In an effort to further characterize the mechanisms of 2,3,7,8-tetrachlorodibenzo-p-dioxin (TCDD)-mediated toxicity, comprehensive temporal and dose-response microarray analyses were performed on hepatic tissue from immature ovariectomized C57BL/6 mice treated with TCDD. For temporal analysis, mice were gavaged with 30 microg/kg of TCDD or vehicle and sacrificed after 2, 4, 8, 12, 18, 24, 72, or 168 h. Dose-response mice were gavaged with 0, 0.001, 0.01, 0.1, 1, 10, 100, or 300 microg/kg of TCDD and sacrificed after 24 h. Hepatic gene expression profiles were monitored using custom cDNA microarrays containing 13,362 cDNA clones. Gene expression analysis identified 443 and 315 features which exhibited a significant change at one or more doses or time points, respectively, as determined using an empirical Bayes approach. Functional gene annotation extracted from public databases associated gene expression changes with physiological processes such as oxidative stress and metabolism, differentiation, apoptosis, gluconeogenesis, and fatty acid uptake and metabolism.

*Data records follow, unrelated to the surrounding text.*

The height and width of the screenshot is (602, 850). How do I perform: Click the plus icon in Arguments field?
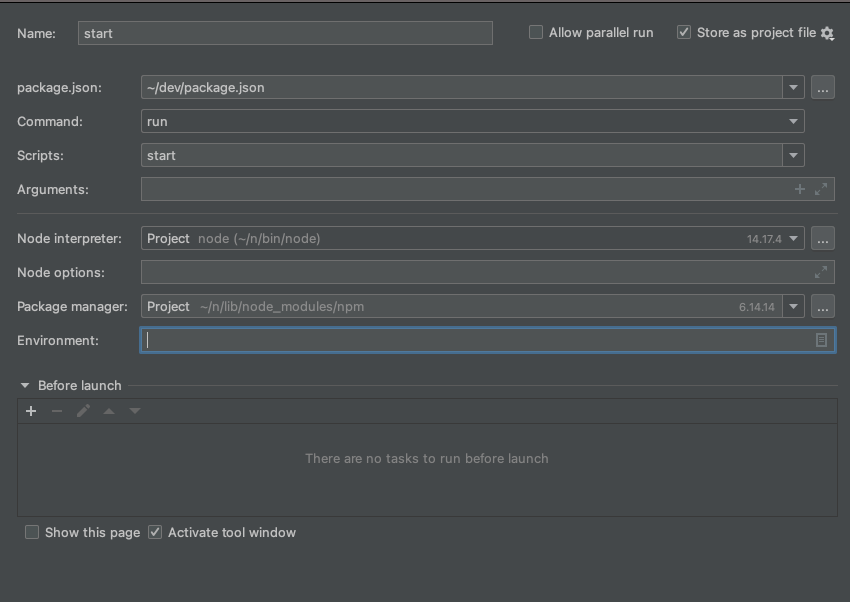coord(800,189)
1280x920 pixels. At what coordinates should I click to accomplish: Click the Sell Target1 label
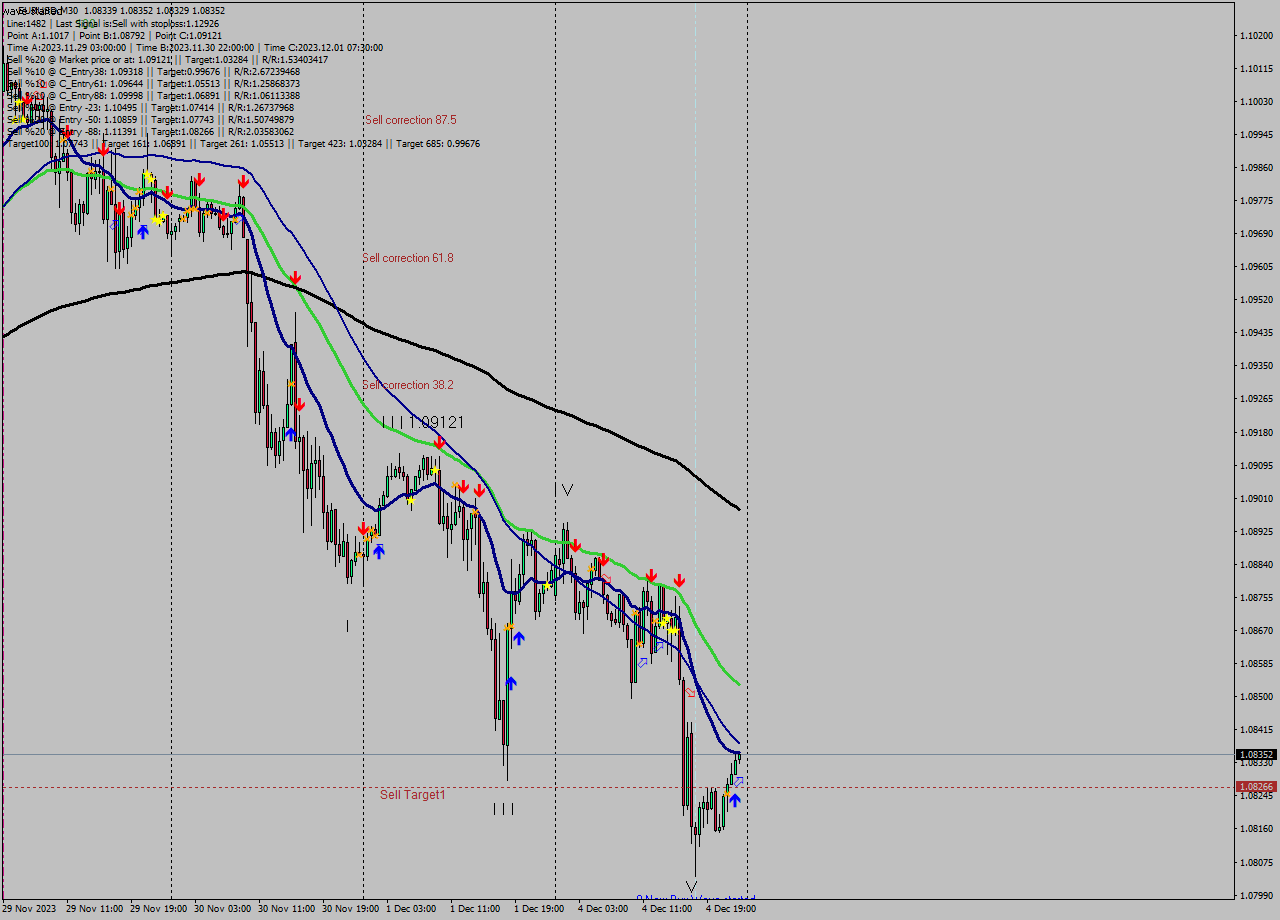click(411, 794)
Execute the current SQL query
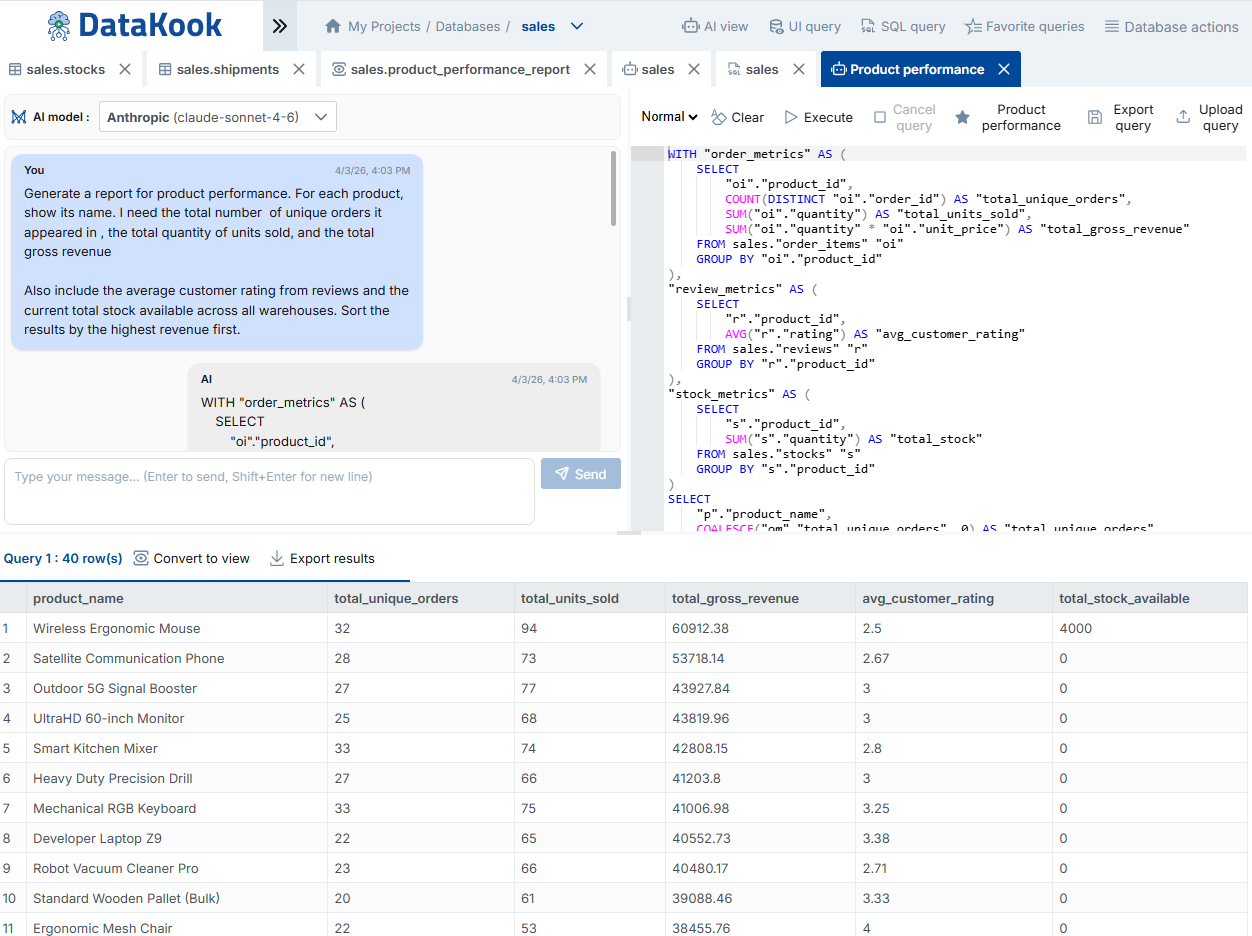Screen dimensions: 1252x936 pos(818,117)
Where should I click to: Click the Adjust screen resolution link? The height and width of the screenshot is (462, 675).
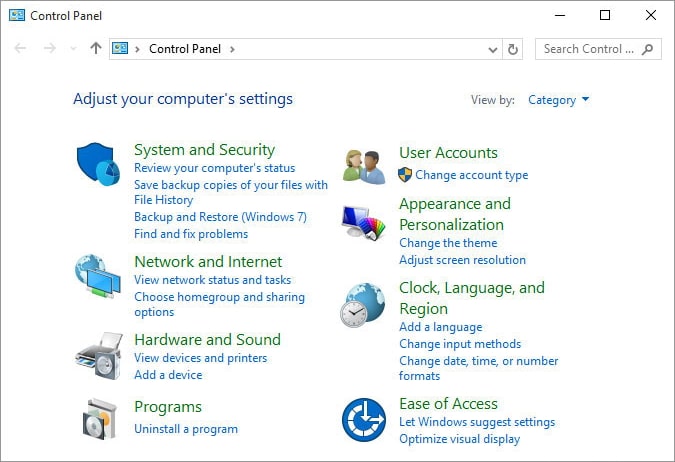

Complementary histopathology (H&E and Oil Red O stains), clinical chemistry (i.e., alanine aminotransferase [ALT], triglyceride [TG], free fatty acids [FFA], cholesterol) and high-resolution gas chromatography/mass spectrometry assessment of hepatic TCDD levels were also performed in order to phenotypically anchor changes in gene expression to physiological end points. Collectively, the data support a proposed mechanism for TCDD-mediated hepatotoxicity, including fatty liver, which involves mobilization of peripheral fat and inappropriate increases in hepatic uptake of fatty acids.